An increasing potential conflict arises among employees who are already battling a series of other conflicts. On one hand, there is resistance and protest against an increasing existential insecurity of the unemployed, those threatened by unemployment, precarious employees and the growing group of those who cannot pay for their livelihood any more. Considerable resistance is striking in other countries. In her book “Forces of Labor” (2005) analyzing the connection of the working class movement and globalization, Beverly Silver coined the term “labor unrest” for work- or worker unrest extending beyond the organized working class movement. On the other hand, greater resistance against an increasing overstrain in work from excessively longer working hours and increased intensification of work is also clear. The campaign “Working without End – My Time is My Life” of IG Metal (German metal workers union) initiated by highly trained employees of IBM is one example. Conflict arose with these employees since the promised meaning in work was fulfilled less and less. A new employee consciousness took hold that must not be confused with the traditional instrumental worker consciousness where meaning is sought beyond work. Here work and quality of life in work are emphasized.

The future of work is still an open project. The diagnosis sketched here – and for sociology generally – does not claim to be valid for all possible social futures. Still the possible options manifest in the dissolution of the old Fordist work society should be evaluated.

“The future lies in the past.” The way back to old relations is urged by many, particularly those who want back or want to retain the securities of the old social welfare state. This is an unrealistic perspective given the dynamic of the current upheaval process. However our diagnosis also shows that defending social achievements is justified. This is not the same as returning to Fordist conditions. The old conditions can hardly come back, above all the old hierarchical and bureaucratic organizational structures or the old restrictive forms of work.

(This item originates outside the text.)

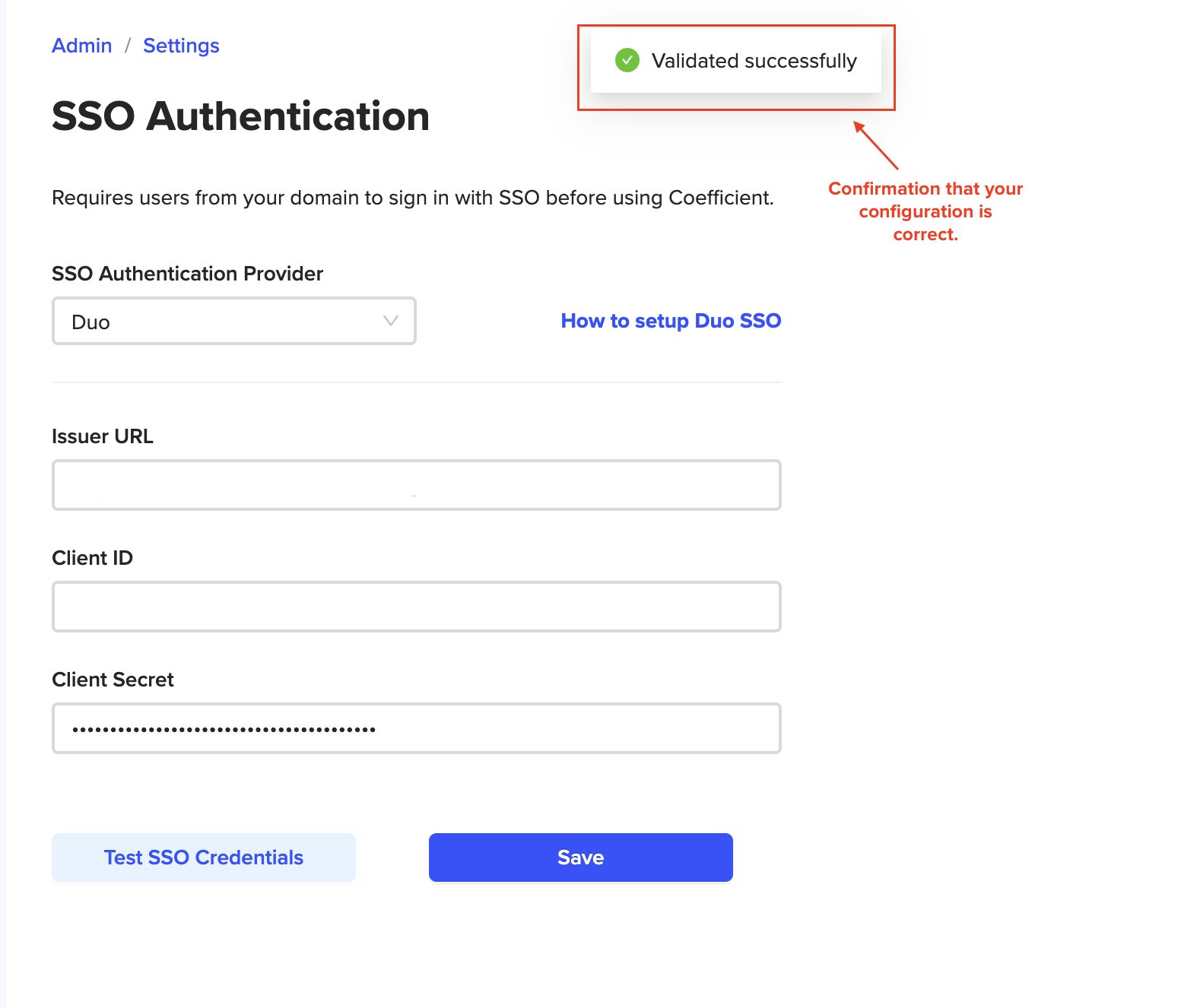Click the Client Secret masked dots
Viewport: 1197px width, 1008px height.
click(x=223, y=727)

Another option lies in a far-reaching subjectivization of work and a more intensive search for meaning in work. With the dissolution of bureaucratic rule, businesses emphasize the new independence of dependent employees in the business, the opposite of hierarchy and subordination. This is the weak spot, the Achilles heel of the new forms of controlling work. The individual employee takes seriously the demand of entrepreneurial conduct and experiences the capitalist entrepreneurial function as a fetter for developing his individuality. This can lead to the insight that rule determines his relation to himself. This discovery could be a first step in the liberation of the individual in thinking, a prerequisite for political conduct.

Finally, a third option should be mentioned that exists in all dreams of humanity of less work: working less and living longer. “At the end, work becomes scarce,” I read on a placard at a recent demonstration. In this simple slogan, the whole absurdity of the capitalist organization of work is clear when one considers what is involved in less and less time: the surplus in food for the preservation and good survival of all humanity. But the slogan also shows how hard this is in our minds and how we are influenced by the mechanisms of a capitalist work society. Intensifying the problem of increasingly scarce work with overtime work is generally accepted now. But what may sound right for the individual business will prove ruinous for society.